The Panama Canal has implemented a temporary restriction that will cut available passage slots for booked vessels.
The managers of the Panama Canal expect this will ease the bottleneck of ships that are gathered at the entrances to the waterway waiting to pass without reservation.
Not enough rain has fallen to feed the watershed system of rivers and brooks that fill lakes, whose waters in turn fill the locks.
The watershed also supplies freshwater to Panama City, home to about half of Panama’s 4 million people.
As of August 10, there were 161 vessels outside the Canal, an increase from about 90 ships typically seen this time of the year, canal officials said.
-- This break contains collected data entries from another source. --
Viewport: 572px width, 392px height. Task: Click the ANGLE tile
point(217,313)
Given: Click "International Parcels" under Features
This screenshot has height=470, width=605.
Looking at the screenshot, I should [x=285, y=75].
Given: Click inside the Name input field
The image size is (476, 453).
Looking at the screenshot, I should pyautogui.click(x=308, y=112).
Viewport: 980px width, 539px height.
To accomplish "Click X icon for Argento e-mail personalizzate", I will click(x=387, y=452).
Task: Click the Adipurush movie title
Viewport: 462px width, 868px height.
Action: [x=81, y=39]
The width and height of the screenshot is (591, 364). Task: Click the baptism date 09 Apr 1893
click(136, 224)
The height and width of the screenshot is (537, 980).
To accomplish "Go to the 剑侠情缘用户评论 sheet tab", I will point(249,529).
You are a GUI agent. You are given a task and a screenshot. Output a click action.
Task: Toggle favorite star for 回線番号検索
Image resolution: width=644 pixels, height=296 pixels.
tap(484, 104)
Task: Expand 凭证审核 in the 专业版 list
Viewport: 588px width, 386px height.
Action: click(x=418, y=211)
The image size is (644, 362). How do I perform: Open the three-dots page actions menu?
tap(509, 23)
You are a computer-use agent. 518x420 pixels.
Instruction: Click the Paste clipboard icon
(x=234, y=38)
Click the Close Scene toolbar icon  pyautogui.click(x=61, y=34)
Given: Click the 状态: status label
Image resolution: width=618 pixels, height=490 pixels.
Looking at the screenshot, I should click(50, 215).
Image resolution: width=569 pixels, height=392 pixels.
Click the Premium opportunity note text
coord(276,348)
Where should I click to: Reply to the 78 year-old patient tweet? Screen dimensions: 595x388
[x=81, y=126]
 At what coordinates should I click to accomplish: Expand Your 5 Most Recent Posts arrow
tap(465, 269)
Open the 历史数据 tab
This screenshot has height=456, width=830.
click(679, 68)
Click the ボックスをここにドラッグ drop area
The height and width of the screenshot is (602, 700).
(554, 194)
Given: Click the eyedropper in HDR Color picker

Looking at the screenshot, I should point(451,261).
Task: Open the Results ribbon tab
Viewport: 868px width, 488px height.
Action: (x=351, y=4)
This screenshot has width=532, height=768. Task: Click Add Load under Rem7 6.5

Refinitiv Eikon data showed at least 40 more ships approaching the passage.
The restriction, disclosed to customers on Tuesday and in effect through August 21, affects the Canal’s old locks, used by smaller vessels. Transit through the largest locks will be unaltered.
The canal implemented a measure on Sunday capping the number of ships passing through its locks daily to a maximum of 32, compared to 36 to 38 under normal operation.
In the latest sign of climate change disrupting the livelihoods of a region, Ricaurte Vasquez, the canal’s administrator, said last week that income in 2024 could drop by as much as $US200 million ($306 million) because of the drought.
The canal had expected to earn about $US4.9 billion in fees next year before the measures were announced.
It comes as record heat, worsened by climate change, has punished Europe and North America.
Wildfires in Hawaii spread by hurricane winds this week have claimed 36 lives.